I ceo dovrebbero essere ritenuti responsabili dei cyberattacchi. E’ quanto emerge da una ricerca VMware condotta da Vanson Bourne secondo cui quasi un terzo (30 per cento in Emea, 28 per cento in Italia) dei responsabili IT e quasi un quarto (23 per cento, 20 per cento in Italia) di chi lavora in ufficio in Europa, Medio Oriente e Africa (Emea), crede che il ceo dovrebbe essere ritenuto responsabile per una significativa violazione dei dati. Tuttavia, il 25 per cento dei responsabili IT ammette di non rivelare una significativa violazione dei dati ai vertici aziendali.
La mancanza di trasparenza indica che le persone responsabili del business non hanno un quadro completo del rischio rappresentato dalle violazioni. L’affermazione è supportata anche da un’ulteriore ricerca promossa da VMware e condotta da Economist Intelligence Unit all’inizio di quest’anno, che ha rivelato che appena l’otto per cento dei dirigenti aziendali EMEA considera la sicurezza informatica una priorità per il proprio business. Con gli attacchi informatici che si intensificano e diventano più dannosi per le organizzazioni, tra cui la perdita di proprietà intellettuale, di competitività e dei dati dei clienti, l’impatto potenziale di questa disconnessione è significativo.
Gli attacchi informatici aumentano di frequenza e sofisticazione. Le imprese sono sempre più sotto la minaccia di gravi attacchi informatici, e il 30 per cento degli intervistati ritiene probabile un attacco entro 90 giorni. Con la complessità di un mondo sempre più digitale, i metodi di sicurezza attuali non tengono il passo. Infatti, il 32 per cento dei responsabili IT ritiene che una delle maggiori vulnerabilità per la propria organizzazione sia il fatto che le minacce informatiche evolvono più velocemente dei sistemi di sicurezza.
“Lo scollamento tra imprenditori e responsabili IT è sintomatico della sfida di fondo delle aziende che cercano di spingere i confini, di trasformarsi e differenziarsi, e mettere al tempo in sicurezza il business contro le minacce in continua evoluzione – spiega Joe Baguley, Cto VMware Emea – Le organizzazioni di maggior successo oggi possono essere rapide ed efficaci nella lotta alle minacce e salvaguardare il proprio brand e la fiducia dei clienti al tempo stesso. Avendo le applicazioni e i dati degli utenti su più dispositivi in più luoghi oggi come non mai, queste aziende sono riuscite ad andare oltre il tradizionale approccio alla sicurezza IT”.

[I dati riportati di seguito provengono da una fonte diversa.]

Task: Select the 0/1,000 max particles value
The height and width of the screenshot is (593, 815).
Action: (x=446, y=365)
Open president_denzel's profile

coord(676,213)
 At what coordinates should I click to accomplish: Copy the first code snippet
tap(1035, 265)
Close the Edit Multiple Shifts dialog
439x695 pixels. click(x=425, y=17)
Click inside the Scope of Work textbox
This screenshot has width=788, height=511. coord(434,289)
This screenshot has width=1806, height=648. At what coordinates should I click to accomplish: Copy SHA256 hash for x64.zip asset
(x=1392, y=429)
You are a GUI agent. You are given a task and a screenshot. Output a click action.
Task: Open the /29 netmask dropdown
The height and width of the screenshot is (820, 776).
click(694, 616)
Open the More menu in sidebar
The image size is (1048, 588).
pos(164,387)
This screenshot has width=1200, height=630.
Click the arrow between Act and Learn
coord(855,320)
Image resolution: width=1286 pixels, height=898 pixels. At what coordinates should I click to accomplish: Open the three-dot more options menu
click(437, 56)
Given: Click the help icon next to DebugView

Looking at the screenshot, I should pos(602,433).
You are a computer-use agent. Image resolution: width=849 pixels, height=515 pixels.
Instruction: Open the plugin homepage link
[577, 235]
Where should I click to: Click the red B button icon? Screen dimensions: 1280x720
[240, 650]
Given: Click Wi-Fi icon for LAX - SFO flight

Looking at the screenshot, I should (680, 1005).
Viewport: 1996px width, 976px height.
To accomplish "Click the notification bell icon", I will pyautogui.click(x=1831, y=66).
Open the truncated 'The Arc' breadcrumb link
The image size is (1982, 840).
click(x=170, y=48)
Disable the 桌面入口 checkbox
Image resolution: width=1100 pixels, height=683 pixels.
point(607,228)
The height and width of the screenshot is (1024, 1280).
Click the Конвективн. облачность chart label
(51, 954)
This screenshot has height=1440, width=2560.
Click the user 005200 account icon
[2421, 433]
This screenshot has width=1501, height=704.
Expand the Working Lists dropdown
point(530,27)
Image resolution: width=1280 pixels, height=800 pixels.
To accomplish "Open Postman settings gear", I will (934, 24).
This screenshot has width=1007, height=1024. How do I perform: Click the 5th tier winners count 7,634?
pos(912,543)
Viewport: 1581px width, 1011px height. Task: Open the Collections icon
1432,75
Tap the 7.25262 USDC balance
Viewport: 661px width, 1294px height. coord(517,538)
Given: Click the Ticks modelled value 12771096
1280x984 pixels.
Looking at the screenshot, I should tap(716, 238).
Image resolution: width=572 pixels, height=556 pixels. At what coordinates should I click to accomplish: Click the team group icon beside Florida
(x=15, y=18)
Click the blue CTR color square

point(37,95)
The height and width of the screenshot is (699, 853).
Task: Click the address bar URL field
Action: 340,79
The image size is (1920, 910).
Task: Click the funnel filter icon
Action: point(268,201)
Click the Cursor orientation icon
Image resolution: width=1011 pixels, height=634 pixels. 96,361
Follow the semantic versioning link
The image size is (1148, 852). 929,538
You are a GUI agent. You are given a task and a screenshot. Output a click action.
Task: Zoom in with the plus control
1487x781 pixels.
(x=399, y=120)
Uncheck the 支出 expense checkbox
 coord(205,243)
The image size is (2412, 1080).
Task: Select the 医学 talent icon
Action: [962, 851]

La sicurezza non riguarda solo la tecnologia. Alcune delle maggiori vulnerabilità da arginare per la sicurezza di un’organizzazione sono proprio al suo interno, e i dipendenti spesso disattenti o non educati alla sicurezza informatica costituiscono la più grande sfida che le aziende devono affrontare (la pensa così il 45 per cento degli Itdm in Emea, ma solo il 31 per cento in Italia, la percentuale più bassa di tutta la Regione). La ricerca rivela anche i cambiamenti che i dipendenti sono disposti a fare per aumentare la produttività. Il 25 per cento utilizza il proprio dispositivo personale per accedere ai dati aziendali e quasi un quinto (17 per cento) rischierebbe di violare la sicurezza dell’organizzazione per svolgere il proprio lavoro in modo efficace.
“La sicurezza non riguarda solo la tecnologia. Come mostra la ricerca, le decisioni e i comportamenti delle persone hanno un impatto sulla sicurezza di un’azienda – evidenzia Baguley – Tuttavia, questo non può creare una cultura della paura. Organizzazioni intelligenti stanno supportando i dipendenti e non li stanno limitando, consentendo loro di adattare i processi e trasformare le operazioni per avere successo”.
“Le organizzazioni più al passo coi tempi comprendono che la sicurezza reattiva di oggi non ha più a che fare con la protezione di applicazioni e dati. Adottando un approccio software-defined dell’IT che garantisce che la sicurezza sia estesa a tutta l’architettura, queste imprese hanno guadagnato la flessibilità necessaria per essere in sicurezza e, al tempo stesso, avere successo come business digitale”, conclude il manager.